Mas a dispensa da vacina não foi unânime no Estado. O temor residia sobretudo nos produtores de gado, ainda receosos de uma recidiva. Divididas, as principais entidades decidiram submeter o tema à votação. Na Federação Brasileira das Associações de Criadores de Animais de Raça, foram 15 votos favoráveis e quatro contra. A trincheira de resistência estava no mais eloquente porta-voz do agronegócio gaúcho, a Federação da Agricultura do Rio Grande do Sul (Farsul), onde o apoio à medida foi aprovado por 44 votos a 35.
– A preocupação é repetir o passado. Demos um passo ousado. Claro que não temos mais aquela quantidade de animais transitando pelas estradas sem origem, o cenário melhorou. Em 2001, tivemos sorte. Eu mesmo tive aftosa nos fundos de casa, numa propriedade uruguaia, e o meu gado não pegou graças à memória vacinal. O importante é termos um fundo vigoroso para socorrer o produtor caso o rifle sanitário volte a funcionar. O produtor é o principal guardião desse processo, tem de estar atento e com a segurança de que será restituído – diz o presidente da Farsul, Gedeão Pereira.
Estamos convencidos de que o Rio Grande do Sul está dando um passo seguro. Esses assuntos foram exaustivamente debatidos, o Estado, submetido a auditorias e toda a documentação foi avaliada pelos grupos técnicos da OIE. É natural que haja temor, mas na época havia pouca transparência e o sistema de defesa era incipiente
ROGÉRIO KERBER
Presidente da Fundesa
O setor tem hoje R$ 98 milhões para eventuais indenizações. A maior parte dos recursos, R$ 35 milhões, é destinada à suinocultura. Para os bovinos, estão reservados R$ 24 milhões. A cifra é considerada insuficiente por Gedeão, que reivindica R$ 100 milhões ou a contratação de um seguro. O dinheiro é gerido pelo Fundesa, a partir de uma contribuição dos produtores e da indústria sobre cada um dos 3,2 milhões de aves, 36 mil suínos e 9 mil bois abatidos por dia no Estado. Otimista, o presidente do Fundesa descarta o seguro.
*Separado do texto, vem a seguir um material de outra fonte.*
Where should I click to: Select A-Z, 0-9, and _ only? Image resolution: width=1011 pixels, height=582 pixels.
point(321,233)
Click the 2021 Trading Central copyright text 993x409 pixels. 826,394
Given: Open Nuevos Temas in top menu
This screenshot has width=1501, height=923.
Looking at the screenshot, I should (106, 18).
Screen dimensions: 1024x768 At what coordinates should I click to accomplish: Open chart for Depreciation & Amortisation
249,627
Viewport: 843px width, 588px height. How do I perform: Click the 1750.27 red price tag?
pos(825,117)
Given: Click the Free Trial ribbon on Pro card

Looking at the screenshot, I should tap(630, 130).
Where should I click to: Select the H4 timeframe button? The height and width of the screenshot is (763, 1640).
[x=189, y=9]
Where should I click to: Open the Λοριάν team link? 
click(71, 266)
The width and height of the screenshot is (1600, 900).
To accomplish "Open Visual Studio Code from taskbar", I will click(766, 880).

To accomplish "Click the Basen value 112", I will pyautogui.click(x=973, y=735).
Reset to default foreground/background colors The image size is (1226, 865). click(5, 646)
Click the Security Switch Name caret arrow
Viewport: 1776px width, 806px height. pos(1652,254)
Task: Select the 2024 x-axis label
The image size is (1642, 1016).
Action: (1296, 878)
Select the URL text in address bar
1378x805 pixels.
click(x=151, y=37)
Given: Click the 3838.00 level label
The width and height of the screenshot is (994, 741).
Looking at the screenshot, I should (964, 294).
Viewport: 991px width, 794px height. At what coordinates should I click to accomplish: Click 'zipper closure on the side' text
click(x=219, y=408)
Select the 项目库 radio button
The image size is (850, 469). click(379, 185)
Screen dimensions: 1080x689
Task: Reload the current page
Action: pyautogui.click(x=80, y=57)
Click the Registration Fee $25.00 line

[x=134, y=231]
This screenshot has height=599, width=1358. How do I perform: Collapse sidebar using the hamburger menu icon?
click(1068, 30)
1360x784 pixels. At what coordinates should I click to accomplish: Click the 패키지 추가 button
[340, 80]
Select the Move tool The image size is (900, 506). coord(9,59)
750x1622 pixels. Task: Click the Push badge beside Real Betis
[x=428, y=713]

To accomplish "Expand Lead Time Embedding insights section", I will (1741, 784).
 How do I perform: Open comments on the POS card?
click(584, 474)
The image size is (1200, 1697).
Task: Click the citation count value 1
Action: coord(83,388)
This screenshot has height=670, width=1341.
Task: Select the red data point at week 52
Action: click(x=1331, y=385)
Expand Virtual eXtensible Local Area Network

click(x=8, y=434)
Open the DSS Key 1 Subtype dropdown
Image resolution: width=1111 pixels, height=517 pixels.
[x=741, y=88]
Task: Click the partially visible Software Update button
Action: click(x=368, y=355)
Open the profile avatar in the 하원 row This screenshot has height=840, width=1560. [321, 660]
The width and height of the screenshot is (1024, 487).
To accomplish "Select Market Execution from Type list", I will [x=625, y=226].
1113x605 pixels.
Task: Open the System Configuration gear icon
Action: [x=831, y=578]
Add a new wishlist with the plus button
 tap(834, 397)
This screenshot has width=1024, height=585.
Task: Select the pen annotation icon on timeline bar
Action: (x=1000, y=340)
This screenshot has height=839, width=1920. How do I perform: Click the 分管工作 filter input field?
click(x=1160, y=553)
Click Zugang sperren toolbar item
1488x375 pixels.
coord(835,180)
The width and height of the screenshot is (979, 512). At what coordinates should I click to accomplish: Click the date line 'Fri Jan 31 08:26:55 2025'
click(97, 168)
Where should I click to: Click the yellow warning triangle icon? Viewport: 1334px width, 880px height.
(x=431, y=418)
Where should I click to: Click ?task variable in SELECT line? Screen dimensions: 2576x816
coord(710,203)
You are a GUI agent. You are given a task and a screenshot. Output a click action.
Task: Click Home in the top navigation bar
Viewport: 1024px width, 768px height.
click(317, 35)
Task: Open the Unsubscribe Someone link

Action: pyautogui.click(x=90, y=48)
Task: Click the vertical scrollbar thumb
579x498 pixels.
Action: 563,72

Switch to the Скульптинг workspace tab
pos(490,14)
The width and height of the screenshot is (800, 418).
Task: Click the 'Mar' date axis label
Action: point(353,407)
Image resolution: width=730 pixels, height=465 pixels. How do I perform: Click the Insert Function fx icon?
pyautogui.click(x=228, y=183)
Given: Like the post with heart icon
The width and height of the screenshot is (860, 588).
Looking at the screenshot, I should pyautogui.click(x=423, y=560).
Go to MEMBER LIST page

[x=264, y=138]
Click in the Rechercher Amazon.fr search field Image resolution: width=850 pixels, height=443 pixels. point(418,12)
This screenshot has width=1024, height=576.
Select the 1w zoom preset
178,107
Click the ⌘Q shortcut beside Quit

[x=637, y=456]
– Estamos convencidos de que o Rio Grande do Sul está dando um passo seguro. Esses assuntos foram exaustivamente debatidos, o Estado, submetido a auditorias e toda a documentação foi avaliada pelos grupos técnicos da OIE. É natural que haja temor, mas na época havia pouca transparência e o sistema de defesa era incipiente – afirma Kerber.
Analistas do mercado apontam o novo status de zona livre sem vacina como um portal para acessar o chamado “circuito não aftósico”, composto por 70% dos países nos quais hoje a carne gaúcha é vetada, entre eles Filipinas, África do Sul e Chile. O ganho no preço pago ao produtor é estimado em até 30%. Só na suinocultura, a liberação da entrada de miúdos e carne com osso na China deve aumentar de imediato as exportações em 4 mil toneladas ao mês. O incremento de quase 15% nas vendas deve gerar uma receita mensal de US$ 14 milhões.
Em Joia, a vida segue pacata nas ruas de calçamento irregular e mais tranquila ainda na comunidade de São Roque. A tragédia deixou lições, com a maioria das propriedades atingidas pela aftosa diversificando a atividade sem abdicar da vocação. A produção leiteira de 28 mil litros ao dia, devastada pela doença em 2000, agora é de 72,5 mil litros diários. O cultivo de soja teve a área duplicada, passando para 80 mil hectares. Em 2020, a produção primária no município gerou R$ 455 milhões em vendas, valor 10 vezes superior ao orçamento da prefeitura.
– Resistimos o que pudemos em 2000. Era a nossa sobrevivência. Além do mais, cada animal tinha uma história, praticamente fazia parte da família. Mas passou e hoje essa nova situação é boa para todo mundo – festeja Andreatta.
Nos campos onde antes reinavam tristeza e medo agora há paz e prosperidade, refletidas no passeio que, aos 80 anos, Tranquínio Menegassi faz por uma das cinco propriedades nas quais triplicou o rebanho. Após lembrar os percalços vividos com aquela baba pestilenta, ele para sob a bergamoteira e manifesta uma preocupação singela, condizente com a serenidade transmitida pelo próprio nome:
– Escreve lá que eu sou o melhor gaiteiro de Joia.